DNA 的 PCR 扩增

一、 PCR反应体系的组成

1.PCR扩增缓冲液：

50mM     KCl
10mM    Tris HCl( pH8.0)
1.5mM   MgCl₂

2.寡核苷酸引物：是按已知待扩增的DNA 片段序列进行设计，用 DNA合成仪合成。引物序列应位于DNA片段的保守区，两条引物间应注意不要有互补序列，单条引物内应防止出现发夹结构。引物最好为20~24个核苷酸，最少不能低于16个，其浓度通常为50~100pmol。

3.脱氧核苷三磷酸：dNTP（dATP 、dCTP 、dGTP 和 dTTP）在饱和浓度（每种 dNTP
浓度为200μmol） 下使用。

4. Taq DNA聚合酶。

5. 单、双链 DNA 或 RNA 都可作为PCR的样品，若样品为RNA，须先通过逆转录将mRNA 转录成cDNA ，然后进行扩增。
虽然 PCR 扩增可用极微量样品，甚至来自一个细胞的DNA，但为了保证反应的特异性，还应用足够量DNA。DNA模板可以是粗制品，但不能混有任何蛋白酶、核酶、Taq DNA 聚合酶抑制剂以及能结合 DNA 的蛋白。

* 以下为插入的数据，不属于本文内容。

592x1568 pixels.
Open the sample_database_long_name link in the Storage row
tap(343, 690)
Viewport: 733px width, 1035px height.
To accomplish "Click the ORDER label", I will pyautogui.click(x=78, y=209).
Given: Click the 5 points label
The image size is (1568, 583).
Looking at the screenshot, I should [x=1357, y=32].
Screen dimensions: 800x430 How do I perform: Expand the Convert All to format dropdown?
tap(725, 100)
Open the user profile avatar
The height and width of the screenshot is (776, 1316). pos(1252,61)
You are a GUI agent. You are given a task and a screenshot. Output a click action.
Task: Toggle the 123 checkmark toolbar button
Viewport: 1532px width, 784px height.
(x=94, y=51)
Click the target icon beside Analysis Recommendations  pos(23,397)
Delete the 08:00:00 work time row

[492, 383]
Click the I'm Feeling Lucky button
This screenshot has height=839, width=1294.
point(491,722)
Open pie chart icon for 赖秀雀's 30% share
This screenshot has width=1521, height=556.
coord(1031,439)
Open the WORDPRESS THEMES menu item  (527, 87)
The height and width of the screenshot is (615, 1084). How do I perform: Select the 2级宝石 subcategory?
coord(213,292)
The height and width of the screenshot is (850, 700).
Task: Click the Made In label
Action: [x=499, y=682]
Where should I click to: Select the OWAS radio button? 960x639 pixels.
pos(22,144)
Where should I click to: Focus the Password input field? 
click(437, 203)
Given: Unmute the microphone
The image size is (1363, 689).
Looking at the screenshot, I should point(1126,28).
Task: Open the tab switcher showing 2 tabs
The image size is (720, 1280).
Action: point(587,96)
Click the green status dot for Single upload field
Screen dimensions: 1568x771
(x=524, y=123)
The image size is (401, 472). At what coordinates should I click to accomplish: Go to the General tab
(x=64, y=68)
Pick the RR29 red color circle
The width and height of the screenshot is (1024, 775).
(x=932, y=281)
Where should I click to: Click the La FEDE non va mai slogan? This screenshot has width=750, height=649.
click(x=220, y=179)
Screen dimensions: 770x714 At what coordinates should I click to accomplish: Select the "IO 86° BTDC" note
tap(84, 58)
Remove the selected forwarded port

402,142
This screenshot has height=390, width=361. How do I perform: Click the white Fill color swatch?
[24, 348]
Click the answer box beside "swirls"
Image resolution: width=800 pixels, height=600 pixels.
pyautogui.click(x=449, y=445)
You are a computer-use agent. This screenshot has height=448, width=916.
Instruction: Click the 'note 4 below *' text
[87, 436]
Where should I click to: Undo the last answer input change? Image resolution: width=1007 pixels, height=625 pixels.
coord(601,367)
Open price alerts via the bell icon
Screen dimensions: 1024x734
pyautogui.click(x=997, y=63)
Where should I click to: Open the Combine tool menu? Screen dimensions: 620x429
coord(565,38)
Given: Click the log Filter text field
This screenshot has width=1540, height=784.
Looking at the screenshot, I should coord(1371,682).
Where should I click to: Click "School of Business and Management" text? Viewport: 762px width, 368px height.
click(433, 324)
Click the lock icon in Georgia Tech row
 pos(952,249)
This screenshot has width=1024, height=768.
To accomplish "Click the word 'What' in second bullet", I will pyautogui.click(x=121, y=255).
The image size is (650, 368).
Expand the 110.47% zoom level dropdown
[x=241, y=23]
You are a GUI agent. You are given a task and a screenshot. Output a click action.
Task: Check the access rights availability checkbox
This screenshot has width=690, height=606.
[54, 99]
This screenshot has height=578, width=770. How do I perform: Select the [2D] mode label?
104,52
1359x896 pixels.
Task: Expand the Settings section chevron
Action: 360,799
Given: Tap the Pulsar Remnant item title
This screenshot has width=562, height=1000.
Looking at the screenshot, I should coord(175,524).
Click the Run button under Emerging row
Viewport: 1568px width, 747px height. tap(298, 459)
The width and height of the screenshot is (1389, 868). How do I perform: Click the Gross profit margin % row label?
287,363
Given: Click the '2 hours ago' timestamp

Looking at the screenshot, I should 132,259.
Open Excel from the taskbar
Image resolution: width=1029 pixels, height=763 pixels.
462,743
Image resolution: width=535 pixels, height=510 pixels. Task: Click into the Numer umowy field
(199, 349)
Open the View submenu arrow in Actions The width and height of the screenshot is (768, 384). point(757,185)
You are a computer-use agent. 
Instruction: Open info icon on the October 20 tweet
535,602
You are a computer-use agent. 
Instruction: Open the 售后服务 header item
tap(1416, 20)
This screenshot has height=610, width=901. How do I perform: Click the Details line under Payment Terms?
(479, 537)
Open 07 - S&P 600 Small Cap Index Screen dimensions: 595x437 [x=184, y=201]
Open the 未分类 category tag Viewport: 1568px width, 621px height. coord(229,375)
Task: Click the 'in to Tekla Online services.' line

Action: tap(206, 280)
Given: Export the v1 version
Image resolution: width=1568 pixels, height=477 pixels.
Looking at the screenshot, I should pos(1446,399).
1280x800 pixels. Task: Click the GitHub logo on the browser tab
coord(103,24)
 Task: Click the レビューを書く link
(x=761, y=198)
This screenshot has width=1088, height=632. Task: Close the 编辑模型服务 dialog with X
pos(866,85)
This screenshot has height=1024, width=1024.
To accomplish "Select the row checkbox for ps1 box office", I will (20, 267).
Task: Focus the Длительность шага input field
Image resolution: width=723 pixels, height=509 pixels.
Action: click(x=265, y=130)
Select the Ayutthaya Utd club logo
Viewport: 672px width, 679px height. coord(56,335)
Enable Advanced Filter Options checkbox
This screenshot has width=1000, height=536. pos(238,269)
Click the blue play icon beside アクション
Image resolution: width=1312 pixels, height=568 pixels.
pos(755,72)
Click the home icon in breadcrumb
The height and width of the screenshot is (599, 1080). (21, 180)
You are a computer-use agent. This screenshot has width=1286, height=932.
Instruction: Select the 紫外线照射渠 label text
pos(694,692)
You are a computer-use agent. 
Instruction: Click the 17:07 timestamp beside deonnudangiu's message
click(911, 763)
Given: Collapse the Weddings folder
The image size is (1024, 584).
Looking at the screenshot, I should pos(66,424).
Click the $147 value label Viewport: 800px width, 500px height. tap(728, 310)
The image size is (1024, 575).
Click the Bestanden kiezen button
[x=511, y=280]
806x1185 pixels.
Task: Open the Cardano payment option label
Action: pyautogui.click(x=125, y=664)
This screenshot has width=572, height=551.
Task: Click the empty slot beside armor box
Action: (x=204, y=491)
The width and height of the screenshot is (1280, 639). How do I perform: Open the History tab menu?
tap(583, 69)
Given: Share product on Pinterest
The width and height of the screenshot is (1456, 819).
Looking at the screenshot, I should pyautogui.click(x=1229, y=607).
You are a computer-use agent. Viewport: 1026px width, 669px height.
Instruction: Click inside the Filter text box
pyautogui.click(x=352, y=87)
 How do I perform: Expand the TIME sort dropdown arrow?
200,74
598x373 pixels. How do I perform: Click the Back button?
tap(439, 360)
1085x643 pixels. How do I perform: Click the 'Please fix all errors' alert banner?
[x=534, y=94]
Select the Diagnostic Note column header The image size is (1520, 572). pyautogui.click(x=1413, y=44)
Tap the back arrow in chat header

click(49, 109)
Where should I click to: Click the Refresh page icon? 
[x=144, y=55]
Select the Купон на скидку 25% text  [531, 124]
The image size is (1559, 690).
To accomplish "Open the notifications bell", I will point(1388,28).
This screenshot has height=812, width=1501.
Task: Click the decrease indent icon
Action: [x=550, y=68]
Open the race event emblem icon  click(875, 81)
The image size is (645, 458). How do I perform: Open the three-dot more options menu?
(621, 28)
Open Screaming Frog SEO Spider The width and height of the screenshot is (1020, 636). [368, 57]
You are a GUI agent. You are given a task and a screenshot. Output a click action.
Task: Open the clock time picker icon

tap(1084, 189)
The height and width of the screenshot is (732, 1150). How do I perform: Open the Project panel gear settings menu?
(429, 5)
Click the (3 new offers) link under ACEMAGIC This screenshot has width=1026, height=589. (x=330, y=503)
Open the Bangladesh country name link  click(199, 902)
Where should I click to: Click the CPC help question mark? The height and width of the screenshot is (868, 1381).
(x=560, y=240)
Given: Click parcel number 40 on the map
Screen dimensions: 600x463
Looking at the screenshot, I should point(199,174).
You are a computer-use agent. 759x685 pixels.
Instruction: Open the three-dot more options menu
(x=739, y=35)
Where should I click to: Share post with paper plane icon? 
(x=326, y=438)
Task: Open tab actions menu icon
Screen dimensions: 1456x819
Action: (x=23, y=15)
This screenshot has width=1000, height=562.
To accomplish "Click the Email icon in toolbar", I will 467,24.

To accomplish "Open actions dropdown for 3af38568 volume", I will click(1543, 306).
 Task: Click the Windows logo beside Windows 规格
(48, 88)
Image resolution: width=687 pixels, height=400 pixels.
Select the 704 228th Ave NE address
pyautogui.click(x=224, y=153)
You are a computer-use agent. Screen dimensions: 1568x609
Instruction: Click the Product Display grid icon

DNA 扩增反应体系一般为 25μl 或 50μl 体积，按下列顺序加入各成分后进行扩增。

ddH₂0₂           12μl
10 X buffer      2.5μl
4 X dNTP         1μl
引物Ⅰ             1μl
引物Ⅱ             1μl
模板DNA         5μl
石蜡油            25μl
95℃变性10min后
加Taq DNA聚合酶 2.5μl（含0.25-1u酶）

二、PCR循环

首次循环：95℃ 变性 10min后加Taq DNA 聚合酶
后续循环：94℃ 变性 60s，50 ℃退火60s，72 ℃延伸90s
                 共25或35个循环
末次循环：72℃延伸10min，结束循环
每次循环均应设阳性对照和阴性对照。

PCR扩增除单轮扩增外，还有双轮扩增亦称半重叠扩增或称半巢式扩增及巢式扩增。